Install Cuda and Use Managed Code with VS 2008 Express on Windows 7-x64

Mark H Bishop

4.73/5 (9 votes)

Jan 11, 2012

CPOL

5 min read

45118

Getting Cuda started on a VS Express budget

Introduction

Note: This article is still relevant but I have changed my approach to GPU programming. I now use CUDA with Java and JCuda from an Eclipse IDE. See my new approach at CodeProject Article 513265

Getting NVidia Cuda up and running when you are on a Visual Studio Express budget can be frustrating, particularly if you want to access Cuda functions from managed code. There are plenty of resources on line to help you on your way but you have to combine information from different sources – while avoiding certain dead ends. It’s a little hit and miss. I hope you can benefit from my journey so far.
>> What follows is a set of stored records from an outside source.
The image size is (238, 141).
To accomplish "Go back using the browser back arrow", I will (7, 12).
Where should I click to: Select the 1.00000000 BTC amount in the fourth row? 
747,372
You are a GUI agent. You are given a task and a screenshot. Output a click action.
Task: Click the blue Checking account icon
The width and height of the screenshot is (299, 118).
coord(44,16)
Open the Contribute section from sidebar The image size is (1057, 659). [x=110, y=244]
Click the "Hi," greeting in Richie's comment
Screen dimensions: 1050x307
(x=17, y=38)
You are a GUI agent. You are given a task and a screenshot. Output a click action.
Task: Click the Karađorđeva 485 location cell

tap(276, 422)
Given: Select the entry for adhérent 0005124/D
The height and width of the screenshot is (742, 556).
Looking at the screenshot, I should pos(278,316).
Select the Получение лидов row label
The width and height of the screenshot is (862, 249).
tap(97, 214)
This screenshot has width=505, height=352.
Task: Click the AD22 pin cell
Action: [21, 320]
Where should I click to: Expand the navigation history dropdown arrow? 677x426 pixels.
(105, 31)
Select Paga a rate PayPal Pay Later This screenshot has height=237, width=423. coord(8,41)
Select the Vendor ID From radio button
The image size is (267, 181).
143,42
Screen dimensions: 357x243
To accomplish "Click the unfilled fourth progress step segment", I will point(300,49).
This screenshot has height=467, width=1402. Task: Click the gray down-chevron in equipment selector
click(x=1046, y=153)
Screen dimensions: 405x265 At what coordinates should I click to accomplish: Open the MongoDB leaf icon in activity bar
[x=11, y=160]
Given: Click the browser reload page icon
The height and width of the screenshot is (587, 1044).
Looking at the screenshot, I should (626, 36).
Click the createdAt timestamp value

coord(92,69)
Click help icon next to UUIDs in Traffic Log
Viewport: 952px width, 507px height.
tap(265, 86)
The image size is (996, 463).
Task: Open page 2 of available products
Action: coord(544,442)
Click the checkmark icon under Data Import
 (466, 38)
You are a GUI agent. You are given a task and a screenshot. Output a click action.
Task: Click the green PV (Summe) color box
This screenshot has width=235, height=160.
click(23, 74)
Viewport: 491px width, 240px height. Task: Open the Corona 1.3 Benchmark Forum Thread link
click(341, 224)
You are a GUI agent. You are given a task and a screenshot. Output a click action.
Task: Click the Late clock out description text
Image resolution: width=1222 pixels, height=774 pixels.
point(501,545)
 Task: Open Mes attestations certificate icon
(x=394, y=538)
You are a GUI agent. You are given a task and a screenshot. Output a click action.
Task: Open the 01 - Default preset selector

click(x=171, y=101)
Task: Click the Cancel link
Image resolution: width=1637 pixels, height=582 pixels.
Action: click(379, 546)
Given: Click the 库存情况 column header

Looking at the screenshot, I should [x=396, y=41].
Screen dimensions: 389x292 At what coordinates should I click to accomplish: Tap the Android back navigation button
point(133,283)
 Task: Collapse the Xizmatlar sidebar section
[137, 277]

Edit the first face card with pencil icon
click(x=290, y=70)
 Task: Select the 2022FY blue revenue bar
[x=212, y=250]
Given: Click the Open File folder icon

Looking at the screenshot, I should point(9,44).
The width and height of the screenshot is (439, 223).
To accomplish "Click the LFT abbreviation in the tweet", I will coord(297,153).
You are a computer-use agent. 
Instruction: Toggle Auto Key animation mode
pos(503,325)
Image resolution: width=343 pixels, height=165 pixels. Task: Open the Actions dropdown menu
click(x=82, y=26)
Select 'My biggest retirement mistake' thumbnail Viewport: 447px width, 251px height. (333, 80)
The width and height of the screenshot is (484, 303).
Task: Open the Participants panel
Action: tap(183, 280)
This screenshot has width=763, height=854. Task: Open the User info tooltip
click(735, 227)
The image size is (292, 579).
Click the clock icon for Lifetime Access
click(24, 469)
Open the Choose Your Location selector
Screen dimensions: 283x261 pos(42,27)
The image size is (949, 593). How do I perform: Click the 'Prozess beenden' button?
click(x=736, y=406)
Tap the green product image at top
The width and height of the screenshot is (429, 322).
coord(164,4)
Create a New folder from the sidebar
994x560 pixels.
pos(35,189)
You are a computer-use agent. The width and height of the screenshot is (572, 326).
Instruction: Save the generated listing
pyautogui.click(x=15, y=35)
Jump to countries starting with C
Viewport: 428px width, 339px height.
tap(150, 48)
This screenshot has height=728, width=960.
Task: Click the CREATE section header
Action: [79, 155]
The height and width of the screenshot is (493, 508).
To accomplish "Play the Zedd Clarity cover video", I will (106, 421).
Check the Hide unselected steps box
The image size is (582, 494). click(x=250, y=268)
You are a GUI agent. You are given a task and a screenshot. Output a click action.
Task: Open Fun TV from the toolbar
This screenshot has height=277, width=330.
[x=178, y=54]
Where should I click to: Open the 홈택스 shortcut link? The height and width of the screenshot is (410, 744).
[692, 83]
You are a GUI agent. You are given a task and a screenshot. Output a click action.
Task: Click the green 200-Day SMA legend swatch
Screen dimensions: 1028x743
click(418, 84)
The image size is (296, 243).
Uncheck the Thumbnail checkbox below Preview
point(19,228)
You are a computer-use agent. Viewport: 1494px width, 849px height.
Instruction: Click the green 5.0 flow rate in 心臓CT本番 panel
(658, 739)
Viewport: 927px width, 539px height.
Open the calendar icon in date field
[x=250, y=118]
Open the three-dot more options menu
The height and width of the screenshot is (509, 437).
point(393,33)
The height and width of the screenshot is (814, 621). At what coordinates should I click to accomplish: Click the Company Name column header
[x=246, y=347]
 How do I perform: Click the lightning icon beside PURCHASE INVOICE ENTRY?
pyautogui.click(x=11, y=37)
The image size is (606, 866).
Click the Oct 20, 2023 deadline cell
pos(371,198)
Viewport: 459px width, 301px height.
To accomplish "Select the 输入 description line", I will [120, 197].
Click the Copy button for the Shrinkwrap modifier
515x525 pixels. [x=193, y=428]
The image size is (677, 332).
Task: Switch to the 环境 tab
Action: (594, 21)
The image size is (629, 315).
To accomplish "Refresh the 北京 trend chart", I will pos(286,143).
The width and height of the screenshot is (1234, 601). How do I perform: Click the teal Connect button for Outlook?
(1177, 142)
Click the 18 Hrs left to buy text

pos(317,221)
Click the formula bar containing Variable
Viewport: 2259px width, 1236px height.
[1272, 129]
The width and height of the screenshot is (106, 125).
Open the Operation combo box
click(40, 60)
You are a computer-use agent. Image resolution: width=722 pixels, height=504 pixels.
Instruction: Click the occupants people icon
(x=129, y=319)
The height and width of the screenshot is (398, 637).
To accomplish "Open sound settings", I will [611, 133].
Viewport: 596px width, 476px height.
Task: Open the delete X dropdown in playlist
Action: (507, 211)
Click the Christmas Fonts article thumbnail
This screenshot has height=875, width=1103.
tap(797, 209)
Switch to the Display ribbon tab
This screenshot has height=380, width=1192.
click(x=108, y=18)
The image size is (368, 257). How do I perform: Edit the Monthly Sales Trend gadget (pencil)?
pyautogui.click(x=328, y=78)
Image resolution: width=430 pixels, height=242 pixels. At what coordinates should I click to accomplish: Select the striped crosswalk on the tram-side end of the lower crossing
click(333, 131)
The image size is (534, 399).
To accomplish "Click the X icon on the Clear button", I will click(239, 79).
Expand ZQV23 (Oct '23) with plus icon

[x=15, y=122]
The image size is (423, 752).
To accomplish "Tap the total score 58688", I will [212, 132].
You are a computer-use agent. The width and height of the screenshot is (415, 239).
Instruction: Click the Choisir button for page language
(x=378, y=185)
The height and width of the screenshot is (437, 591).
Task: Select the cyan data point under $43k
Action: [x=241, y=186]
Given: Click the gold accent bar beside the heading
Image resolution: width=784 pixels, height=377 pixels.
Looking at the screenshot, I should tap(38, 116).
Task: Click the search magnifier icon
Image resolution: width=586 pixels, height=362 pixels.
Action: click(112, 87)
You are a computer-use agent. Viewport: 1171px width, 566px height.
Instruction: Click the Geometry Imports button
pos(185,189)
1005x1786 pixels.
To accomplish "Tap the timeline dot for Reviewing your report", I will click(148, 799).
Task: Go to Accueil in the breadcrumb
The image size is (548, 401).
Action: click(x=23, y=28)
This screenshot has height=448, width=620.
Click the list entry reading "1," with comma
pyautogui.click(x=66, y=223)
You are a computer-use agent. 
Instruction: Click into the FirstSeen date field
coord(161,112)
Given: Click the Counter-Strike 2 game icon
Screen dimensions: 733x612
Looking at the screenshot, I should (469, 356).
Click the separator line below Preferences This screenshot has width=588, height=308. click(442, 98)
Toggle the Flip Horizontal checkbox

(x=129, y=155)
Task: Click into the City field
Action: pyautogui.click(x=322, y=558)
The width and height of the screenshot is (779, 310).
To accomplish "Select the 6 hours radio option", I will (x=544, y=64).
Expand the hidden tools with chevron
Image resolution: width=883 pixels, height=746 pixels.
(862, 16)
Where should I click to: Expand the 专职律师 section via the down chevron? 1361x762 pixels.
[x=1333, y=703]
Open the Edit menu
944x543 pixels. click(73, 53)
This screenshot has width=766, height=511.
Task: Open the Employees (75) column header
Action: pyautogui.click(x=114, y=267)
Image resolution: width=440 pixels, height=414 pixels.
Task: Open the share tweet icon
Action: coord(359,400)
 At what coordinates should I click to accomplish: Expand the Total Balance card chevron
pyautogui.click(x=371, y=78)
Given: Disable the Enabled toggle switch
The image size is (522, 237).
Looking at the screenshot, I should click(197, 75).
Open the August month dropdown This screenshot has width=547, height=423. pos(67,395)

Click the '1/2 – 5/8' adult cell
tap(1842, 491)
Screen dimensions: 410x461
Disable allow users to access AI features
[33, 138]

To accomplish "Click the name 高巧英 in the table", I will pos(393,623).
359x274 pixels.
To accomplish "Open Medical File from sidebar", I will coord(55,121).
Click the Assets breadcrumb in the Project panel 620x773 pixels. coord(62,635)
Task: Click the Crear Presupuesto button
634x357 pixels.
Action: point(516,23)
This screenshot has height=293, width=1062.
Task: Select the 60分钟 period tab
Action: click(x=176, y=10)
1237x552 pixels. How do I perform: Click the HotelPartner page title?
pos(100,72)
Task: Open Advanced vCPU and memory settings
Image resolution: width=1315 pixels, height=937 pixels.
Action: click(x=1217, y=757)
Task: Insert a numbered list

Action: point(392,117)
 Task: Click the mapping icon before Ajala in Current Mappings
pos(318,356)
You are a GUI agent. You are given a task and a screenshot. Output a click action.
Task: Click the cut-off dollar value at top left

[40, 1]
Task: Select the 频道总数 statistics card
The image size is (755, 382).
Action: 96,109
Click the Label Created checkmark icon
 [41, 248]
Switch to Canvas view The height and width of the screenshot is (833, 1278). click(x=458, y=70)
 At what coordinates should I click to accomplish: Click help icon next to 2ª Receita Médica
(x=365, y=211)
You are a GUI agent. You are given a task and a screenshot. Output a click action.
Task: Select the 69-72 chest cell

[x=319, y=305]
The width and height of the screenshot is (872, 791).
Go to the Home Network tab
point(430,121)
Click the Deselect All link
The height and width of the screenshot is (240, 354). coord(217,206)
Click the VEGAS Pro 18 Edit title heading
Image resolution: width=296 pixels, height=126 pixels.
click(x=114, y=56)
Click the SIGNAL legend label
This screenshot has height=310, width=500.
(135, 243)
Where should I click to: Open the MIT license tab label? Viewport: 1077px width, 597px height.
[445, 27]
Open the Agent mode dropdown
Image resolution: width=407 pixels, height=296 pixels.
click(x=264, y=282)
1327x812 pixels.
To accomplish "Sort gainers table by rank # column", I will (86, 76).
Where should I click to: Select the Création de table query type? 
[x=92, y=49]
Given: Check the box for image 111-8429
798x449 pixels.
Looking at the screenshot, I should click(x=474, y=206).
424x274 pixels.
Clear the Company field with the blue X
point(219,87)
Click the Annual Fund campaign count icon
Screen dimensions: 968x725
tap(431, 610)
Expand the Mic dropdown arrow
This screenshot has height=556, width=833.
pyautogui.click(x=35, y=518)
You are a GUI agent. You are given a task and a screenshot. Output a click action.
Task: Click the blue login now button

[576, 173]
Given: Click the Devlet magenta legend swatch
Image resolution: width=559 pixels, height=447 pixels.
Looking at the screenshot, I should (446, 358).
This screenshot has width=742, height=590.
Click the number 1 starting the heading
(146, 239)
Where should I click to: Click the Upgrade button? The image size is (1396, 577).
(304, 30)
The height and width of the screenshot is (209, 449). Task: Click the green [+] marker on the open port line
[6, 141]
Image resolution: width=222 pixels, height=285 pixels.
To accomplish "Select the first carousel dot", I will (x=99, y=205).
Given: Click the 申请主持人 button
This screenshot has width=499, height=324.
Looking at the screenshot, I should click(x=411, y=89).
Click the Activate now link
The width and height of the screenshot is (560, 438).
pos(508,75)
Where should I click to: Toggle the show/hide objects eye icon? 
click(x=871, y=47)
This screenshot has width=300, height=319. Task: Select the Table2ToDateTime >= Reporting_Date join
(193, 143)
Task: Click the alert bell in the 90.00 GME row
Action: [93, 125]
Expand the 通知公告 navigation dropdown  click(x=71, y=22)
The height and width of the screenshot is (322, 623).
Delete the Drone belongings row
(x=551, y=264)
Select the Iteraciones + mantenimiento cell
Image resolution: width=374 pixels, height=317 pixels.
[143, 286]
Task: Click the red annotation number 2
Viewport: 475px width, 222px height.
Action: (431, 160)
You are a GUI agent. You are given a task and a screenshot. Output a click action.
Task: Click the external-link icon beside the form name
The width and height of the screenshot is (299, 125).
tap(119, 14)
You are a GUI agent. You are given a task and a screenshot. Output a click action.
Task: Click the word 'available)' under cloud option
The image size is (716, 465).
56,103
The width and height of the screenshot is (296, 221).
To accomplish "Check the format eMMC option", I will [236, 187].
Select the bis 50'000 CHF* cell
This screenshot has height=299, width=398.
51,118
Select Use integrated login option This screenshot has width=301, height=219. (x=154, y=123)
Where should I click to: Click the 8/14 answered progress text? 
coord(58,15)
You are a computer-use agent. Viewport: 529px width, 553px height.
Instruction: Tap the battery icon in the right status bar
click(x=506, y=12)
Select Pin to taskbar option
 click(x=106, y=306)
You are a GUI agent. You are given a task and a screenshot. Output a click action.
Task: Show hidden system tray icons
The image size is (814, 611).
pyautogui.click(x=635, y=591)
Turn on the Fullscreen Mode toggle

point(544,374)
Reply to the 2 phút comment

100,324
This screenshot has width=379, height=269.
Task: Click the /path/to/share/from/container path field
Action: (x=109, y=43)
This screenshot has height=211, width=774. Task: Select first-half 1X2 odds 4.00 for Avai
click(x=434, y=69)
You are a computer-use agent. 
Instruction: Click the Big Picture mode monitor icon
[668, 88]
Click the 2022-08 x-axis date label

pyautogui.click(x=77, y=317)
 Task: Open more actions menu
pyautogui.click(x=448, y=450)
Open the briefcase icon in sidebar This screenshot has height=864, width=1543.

For now, I decided to keep it simple: use VS 2008 Express, write my own wrappers, and stick to the x86 platform. Here’s how I succeeded:

Background

I have not configured Cuda for VS 2010 Express. I understand that part of the process requires configuring your 2010 project to use the VS 2008 (VC 90) compiler instead of the VS 2010 (VC100) compiler. Most likely there are a few other hacks required to get things going. There appear be some resources that provide direction on doing this. In particular, I saw one article that looks promising at http://blog.cuvilib.com/2011/02/24/how-to-run-cuda-in-visual-studio-2010/
Running managed code using configurations other than x86 did not work for me. There are several convoluted posts on the web concerning this configuration with VS Express. Google search “Visual C++ 2008 Express Edition And 64-Bit Targets” for some entertaining ways to break your VS Express install.
Working out the install in a virtual machine first is a good idea but it was unclear to me how to access the host’s GPU hardware directly from my guest machine. My VBox virtual graphics adapter is not Cuda enabled and, as best I can tell, Cuda no longer easily supports the emulator mode. So I used the standard technique: make mistakes, break the install, reinstall, and follow the smoke.
I am particularly interested in Fourier transforms on the GPU. Only a few of the canned wrappers sport CUFFT functionality. Cudafy (CodePlex) seemed the most promising but it’s not (yet) an out of the box set-up when you have VS Express.

First time setup

Be sure you have a Cuda enabled card. NVidia has an exhaustive list of compatible GPUs on their Developer Zone web site. http://developer.nvidia.com/cuda-gpus. (I have a GeForce GTX 560 GPU.) If you are not sure, have a look at the GPU Caps Viewer. I am usually hesitant to download many utilities like this, but I have used this application for a few years now, it is widely recognized, and it has a solid green WOT rating. It will fairly reliably identify your GPU and report its OpenGl and Cuda capabilities.

Install VC++ and VSC^# 2008 Express, then verify install with a “Hello World” test in each.

Install the NVidia Development Drivers, Cuda Toolkit, and the Cuda SDK from http://developer.nvidia.com/cuda-toolkit-40

Take Note: From release notes in Toolkit (Start -> Programs -> NVidia): The Win7 environment variables need to be fixed on the v4.1 RC2 installation for Windows7-x64: Environment variables written by the installer may have mistakenly included an extra slash in the path specification.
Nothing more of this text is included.